To set up a SOCKS proxy for your Google Chrome web browser, follow the steps below.
Step 1: Create a Proxy Autoconfig File
The proxy autoconfig (PAC) file contains the rules required for Cloudera Director. To create a PAC file, perform the following tasks:
- Open a text editor and enter the following text:
function regExpMatch(url, pattern) { try { return new RegExp(pattern).test(url); } catch(ex) { return false; } } function FindProxyForURL(url, host) { // Important: replace 172.31 below with the proper prefix for your VPC subnet if (shExpMatch(url, "*172.31.*")) return "SOCKS5 localhost:8157"; if (shExpMatch(url, "*ec2*.amazonaws.com*")) return 'SOCKS5 localhost:8157'; if (shExpMatch(url, "*.compute.internal*") || shExpMatch(url, "*://compute.internal*")) return 'SOCKS5 localhost:8157'; if (shExpMatch(url, "*ec2.internal*")) return 'SOCKS5 localhost:8157'; return 'DIRECT'; }
- Save the file.
Step 2: Set Up SwitchySharp
- Open Google Chrome and go to Chrome Extensions.
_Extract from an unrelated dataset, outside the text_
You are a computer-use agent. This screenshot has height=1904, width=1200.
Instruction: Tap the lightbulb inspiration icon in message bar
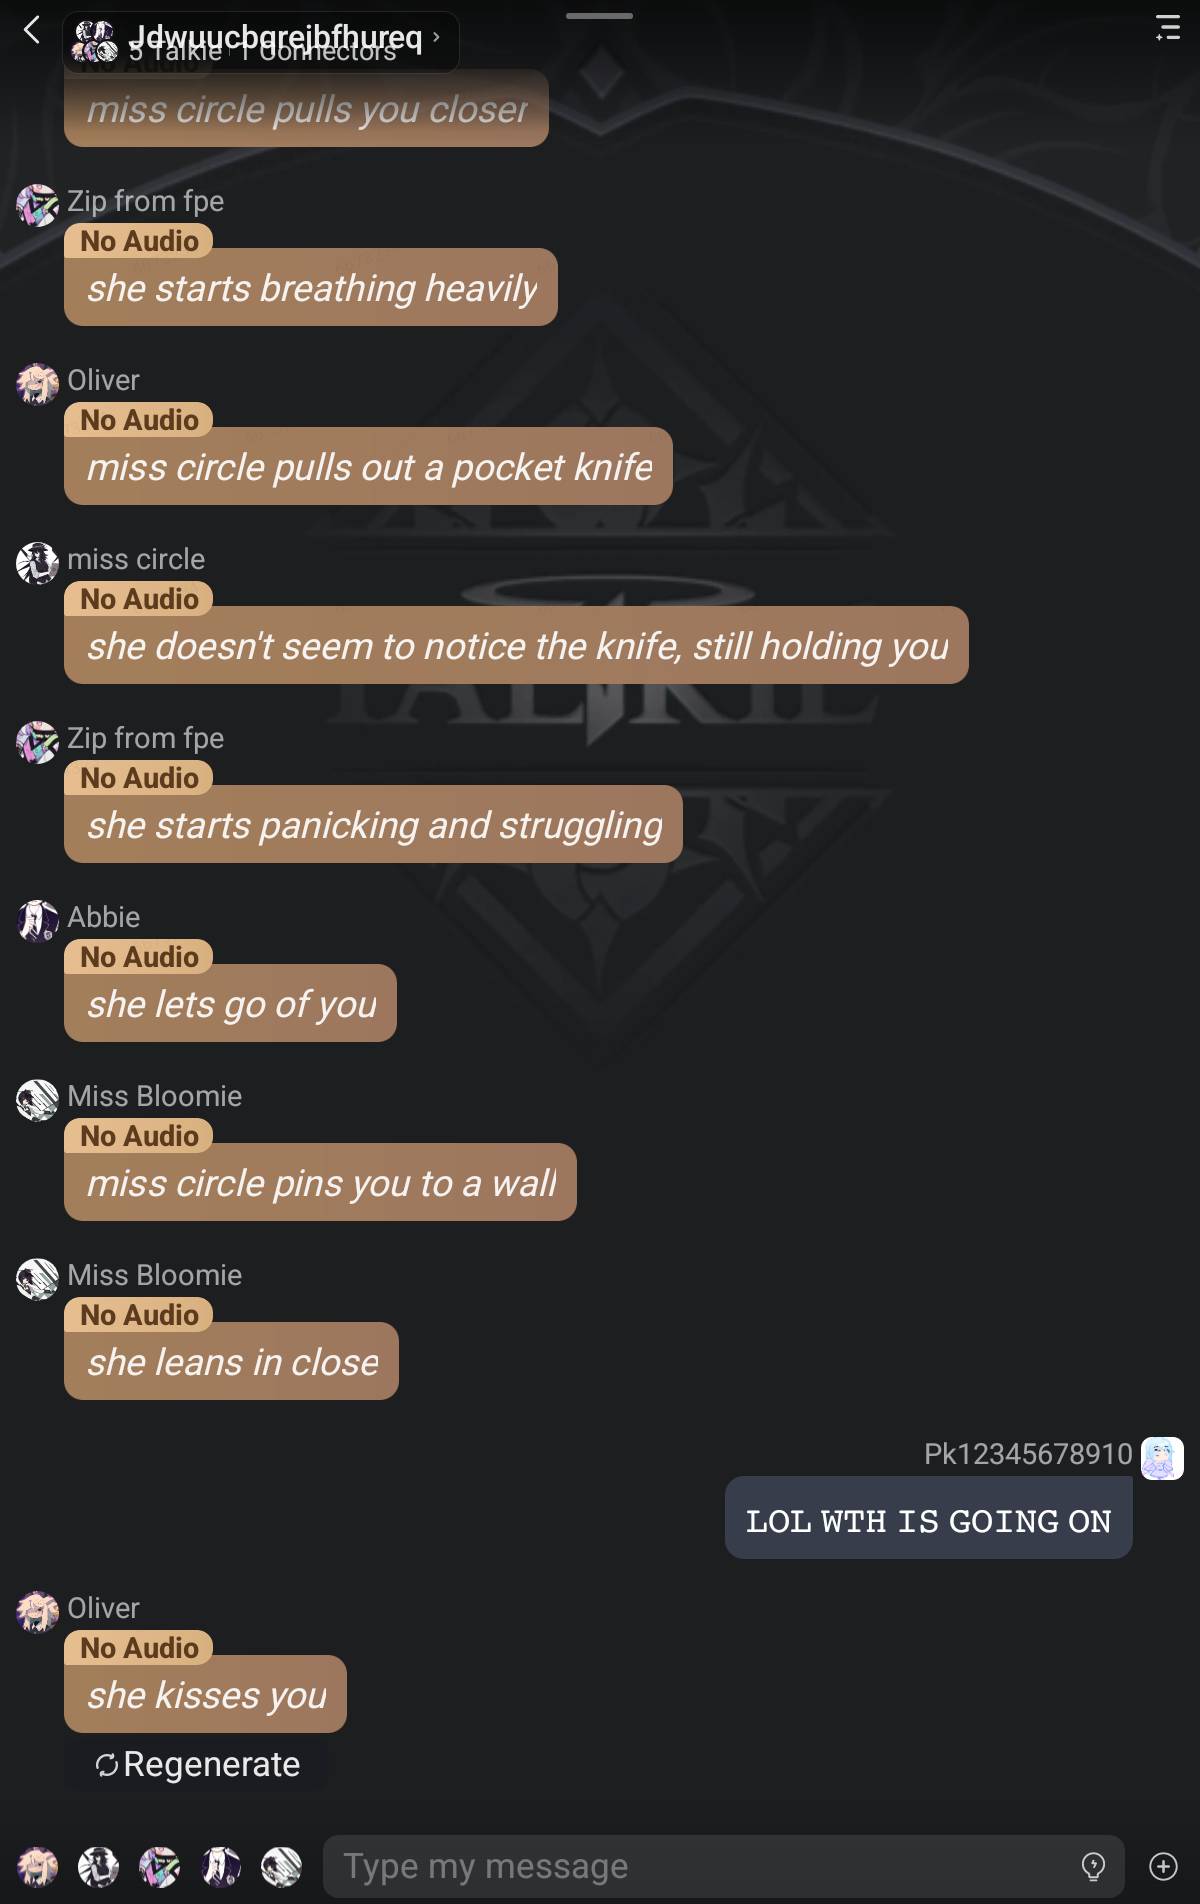[1093, 1866]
- Search for Proxy SwitchySharp and add to it Chrome.
- In the SwitchySharp Options screen, click the Proxy Profiles tab and do the following:
- In the Profile Name field, enter AWS-Cloudera.
- Click Automatic Configuration.
- Click Import PAC File and import your PAC file.
- Click Save.
- Click the General tab and do the following:
- Click Quick Switch.
- Drag [Direct Connection] and AWS-Cloudera to the Cycled Profiles area.
- Set Startup Profile to [Direct Connection].
- Click Save.
Step 3: Set Up a SOCKS Proxy with SSH
Set up a SOCKS proxy to access the EC2 instance running Cloudera Director. For example, in RHEL, run the following command (with your instance information):
ssh -i "your-key-file.pem" -CND 8157 ec2-user@instance_running_director_server
where
- C sets up compression.
- N suppresses any command execution once established.
- D 8157 sets up the SOCKS 5 proxy on the port.
You are now ready to install Cloudera Director.